What you will do
All of the lines below should be printed again exactly as they are.

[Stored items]
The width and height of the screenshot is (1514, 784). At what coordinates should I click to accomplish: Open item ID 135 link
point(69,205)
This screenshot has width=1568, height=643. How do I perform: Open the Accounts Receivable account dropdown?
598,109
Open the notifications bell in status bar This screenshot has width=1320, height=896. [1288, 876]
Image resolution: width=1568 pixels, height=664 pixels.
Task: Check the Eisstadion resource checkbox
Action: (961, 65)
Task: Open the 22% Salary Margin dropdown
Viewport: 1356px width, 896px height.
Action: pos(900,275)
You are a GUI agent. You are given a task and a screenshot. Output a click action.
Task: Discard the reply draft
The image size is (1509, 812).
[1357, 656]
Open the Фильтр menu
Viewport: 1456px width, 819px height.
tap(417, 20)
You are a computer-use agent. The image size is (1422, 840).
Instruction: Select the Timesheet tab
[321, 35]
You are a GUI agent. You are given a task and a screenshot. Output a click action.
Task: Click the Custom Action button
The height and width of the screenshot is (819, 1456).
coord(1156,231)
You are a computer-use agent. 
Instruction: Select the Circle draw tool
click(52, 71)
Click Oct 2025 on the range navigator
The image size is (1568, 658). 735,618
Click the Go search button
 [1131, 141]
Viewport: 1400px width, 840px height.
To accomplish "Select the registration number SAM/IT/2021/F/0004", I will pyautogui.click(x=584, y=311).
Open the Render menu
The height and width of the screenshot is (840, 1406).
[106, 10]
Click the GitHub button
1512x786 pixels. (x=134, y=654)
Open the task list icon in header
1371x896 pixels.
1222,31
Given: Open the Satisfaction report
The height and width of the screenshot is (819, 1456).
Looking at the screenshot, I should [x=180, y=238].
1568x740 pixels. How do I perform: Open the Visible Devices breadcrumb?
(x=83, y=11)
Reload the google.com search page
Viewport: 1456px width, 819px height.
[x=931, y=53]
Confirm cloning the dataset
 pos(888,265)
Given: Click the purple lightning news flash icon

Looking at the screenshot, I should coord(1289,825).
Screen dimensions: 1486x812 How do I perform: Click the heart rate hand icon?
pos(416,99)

Answer space
The width and height of the screenshot is (1514, 784). At what coordinates should I click to accomplish: Open item ID 135 link
point(69,205)
This screenshot has width=1568, height=643. How do I perform: Open the Accounts Receivable account dropdown?
598,109
Open the notifications bell in status bar This screenshot has width=1320, height=896. [1288, 876]
Image resolution: width=1568 pixels, height=664 pixels.
Task: Check the Eisstadion resource checkbox
Action: (961, 65)
Task: Open the 22% Salary Margin dropdown
Viewport: 1356px width, 896px height.
Action: pos(900,275)
You are a GUI agent. You are given a task and a screenshot. Output a click action.
Task: Discard the reply draft
The image size is (1509, 812).
[1357, 656]
Open the Фильтр menu
Viewport: 1456px width, 819px height.
tap(417, 20)
You are a computer-use agent. The image size is (1422, 840).
Instruction: Select the Timesheet tab
[321, 35]
You are a GUI agent. You are given a task and a screenshot. Output a click action.
Task: Click the Custom Action button
The height and width of the screenshot is (819, 1456).
coord(1156,231)
You are a computer-use agent. 
Instruction: Select the Circle draw tool
click(52, 71)
Click Oct 2025 on the range navigator
The image size is (1568, 658). 735,618
Click the Go search button
 [1131, 141]
Viewport: 1400px width, 840px height.
To accomplish "Select the registration number SAM/IT/2021/F/0004", I will pyautogui.click(x=584, y=311).
Open the Render menu
The height and width of the screenshot is (840, 1406).
[106, 10]
Click the GitHub button
1512x786 pixels. (x=134, y=654)
Open the task list icon in header
1371x896 pixels.
1222,31
Given: Open the Satisfaction report
The height and width of the screenshot is (819, 1456).
Looking at the screenshot, I should [x=180, y=238].
1568x740 pixels. How do I perform: Open the Visible Devices breadcrumb?
(x=83, y=11)
Reload the google.com search page
Viewport: 1456px width, 819px height.
[x=931, y=53]
Confirm cloning the dataset
 pos(888,265)
Given: Click the purple lightning news flash icon

Looking at the screenshot, I should coord(1289,825).
Screen dimensions: 1486x812 How do I perform: Click the heart rate hand icon?
pos(416,99)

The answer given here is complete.